The most striking development this week is the pace of short-side accumulation. Short interest jumped 20% over the past week to 11.5% of the free float — one of the sharpest weekly builds in recent months. The move reverses a gradual decline through most of April. From a low near 16.2 million shares on April 17, estimated short positions climbed to almost 19.9 million by April 28. The ORTEX short score has risen steadily alongside, climbing from 57.3 to 63.6 over the past two weeks. That sits in the 5th percentile of the universe — meaning the data flags HE as among the more heavily shorted stocks in the broader market. Days-to-cover from the latest FINRA settlement stands at 12.3, a high number that underscores how difficult unwinding would be if sentiment shifted.
Yet the lending market isn't screaming squeeze. Availability is still reasonably ample — with availability running well above the tight threshold — and cost to borrow has actually drifted lower, easing about 6% on the week to roughly 0.45%. That borrow rate is near the cheapest level of the past six weeks. The 52-week peak on lending utilization came in at 21.9%, and the current reading of 17% is meaningfully below that. In short: the demand for borrows has picked up sharply, but the supply side has not tightened in response. Shorts are rebuilding, but this is not a borrow squeeze setup.
Options tell a very different story from short sellers. The put/call ratio collapsed to 0.52 on April 29 — against a 20-day mean of 0.84 — placing the reading more than four standard deviations below its recent average. That is the most bullish options positioning the stock has seen in at least a year (the 52-week low on PCR is 0.24). Call volume is running well ahead of puts. Whether this reflects genuine optimism about the May 8 print, or hedgers rolling off downside protection ahead of the settlement news, the options market and the short market are pointing in opposite directions right now.
The Maui wildfire litigation is the backdrop to all of this. Reports this week confirmed that the $4 billion settlement fund is close to distributing payouts to survivors, with coverage noting that few will fully break even. That process moving closer to completion removes a layer of uncertainty around HE's balance sheet liability — which may explain the sudden call activity. On the institutional side, both Vanguard and Horizon Kinetics added meaningfully to their positions in Q1, each building by more than a million shares. Horizon Kinetics now holds roughly 11.2% of shares. That kind of concentrated active-manager conviction sits awkwardly against the short-seller rebuild of the past week.

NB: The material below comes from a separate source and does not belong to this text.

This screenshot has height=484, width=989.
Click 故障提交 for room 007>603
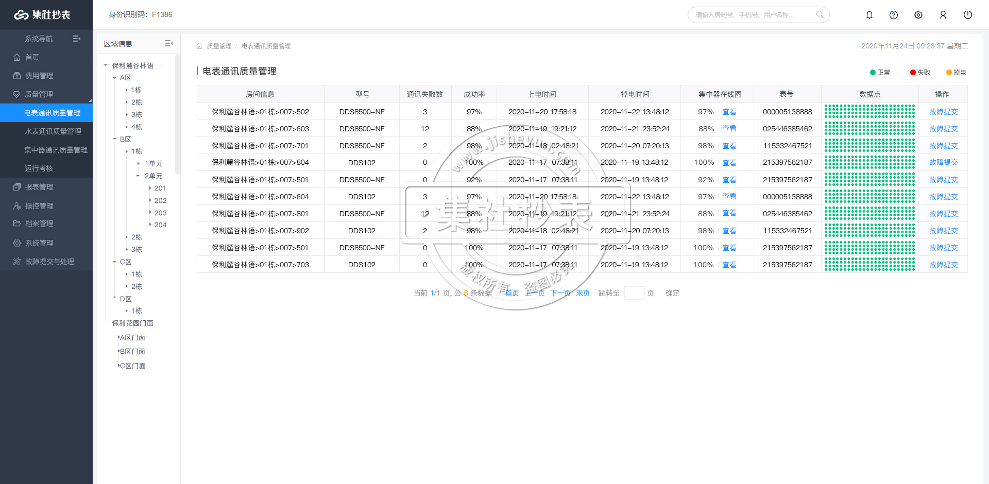[x=943, y=129]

Analyst coverage has been quiet since early March — the most recent action was Barclays raising its target to $14 from $13 on March 2, keeping an Equal-Weight rating. The mean price target is $13.75, modestly below the current price of $14.93. Jefferies moved to an Underperform rating in January with a $12.50 target. The Street is broadly neutral to cautious: no upgrades, no bullish thesis from a bellwether firm. The PE sits at 13.7x and EV/EBITDA at 8.2x, both edging lower over the past 30 days. EPS momentum over 90 days ranks in the 84th percentile — among the better-performing names on forward estimate revisions — though the 30-day read has faded to the 20th percentile.
The May 8 earnings release is the clearest near-term catalyst. Last quarter's print produced a modest 3% one-day gain before fading to a 5-day loss. The setup into this quarter is unusual: shorts rebuilding into a week where options traders are actively buying calls, with settlement news flowing and institutional holders still adding. What the May 8 numbers do to that tension — particularly any update on the wildfire liability resolution and rate case progress — is the single most important thing to watch.